All of which made it strange that she sent every unbidden letter from the Black Monteith right back, unopened.

The last time, Nadine had tears in her eyes at her stepmother’s stubbornness.

They didn’t know what it contained. She did.

Monteith was buying up land and property at an amazing rate, accruing his own personal kingdom.

The MacHughs would rather starve to death before taking one thin shilling from the man.

The ladder wasn’t but six feet in length, maybe seven.

Lisle eyed a promising-looking beam, draped over with pieces of thatch and what looked to be plaster, and some of that old, worn-looking tapestry.

Of course, it could be anything else, but in the rain-blurred night, that’s what she decided it would be.

She was actually grateful it was night. This might be enough to make her sit down and wallow in self-pity, if she actually saw it in the light of day

“What are you standing about for, lass? Let’s get to rescuing the war trunk so we can find a spot to dry out in!”

Lisle gained as many slivers in her palms as there were calluses and cracks, but she had the thing beneath the beam, and then she was shoving on it.

Nothing happened.

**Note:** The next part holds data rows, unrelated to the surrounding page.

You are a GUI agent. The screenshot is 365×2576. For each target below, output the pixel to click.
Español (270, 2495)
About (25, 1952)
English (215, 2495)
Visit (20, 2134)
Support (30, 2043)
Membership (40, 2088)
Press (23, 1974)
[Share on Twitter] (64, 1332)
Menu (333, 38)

She tried putting her entire body weight on it, testing the ladder’s tensile strength.

That got her a bit of sway to the pile of rubble, and a groaning sound that transferred from the wood along her palms and into her spine.

She went back down. The stack leaned back, an inch or two from where it had started.

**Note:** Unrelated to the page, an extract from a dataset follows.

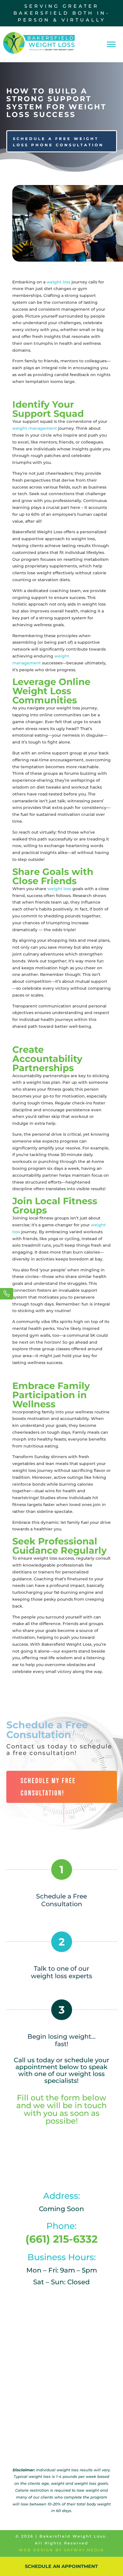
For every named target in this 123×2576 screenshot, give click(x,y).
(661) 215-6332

She only hoped this chest, that Aunt Fanny was desperate to own, was beneath this chunk of old roofing and decayed beams. Someone should have taken the time and funds years earlier and redone some of the castle.

Maybe then, when there were only MacHugh daughters alive to inherit it, there might be something left to inherit.

Lisle was being stubborn. She should open the Monteith missive, sell off the lot for a whole bunch of his dishonorable gold, and buy them a smaller place; one with some land worth farming, or raising sheep or cattle, or anything that might bring some coin into the family coffers, rather than sending all of them flying out in the opposite direction.

She took a deep breath and launched herself onto the ladder again.

The beam swayed up, dangling pieces of unrecognizable debris, and she kicked with her feet to get it to move a little farther this time before she came back down.

The ladder did the same creaking motion, although the wood in her hand shivered along with it, but when she came back down, the beam had moved, and none the worse for it.

She was almost in buoyant spirits the third time she tried it, absolutely amazed that something she was trying was working.

“Good work, lass. I see it. I ken what she wants now.”

“What?” Her teeth clenched, and the word was whistled through them as she jumped up again, bruising her ribs a bit with it, and gathering even more slivers in her palms.

“The MacHugh war chest. It’s hid in the deacon’s bench. If it’s what I think it is, I know why the woman will na’rest without it. It’ll contain the family Bible. That’s what she wants.”

“What…why—?” Lisle held herself up, kicking her feet with a swinging motion, and moved the beam another good foot to one side. Her query didn’t make much sense with the amount of air available to her to use on it, but he understood it.

“I said, it contains the family Bible. All the history. All the names. All of them, lass. Every hero. Every chieftain. Every Celt.”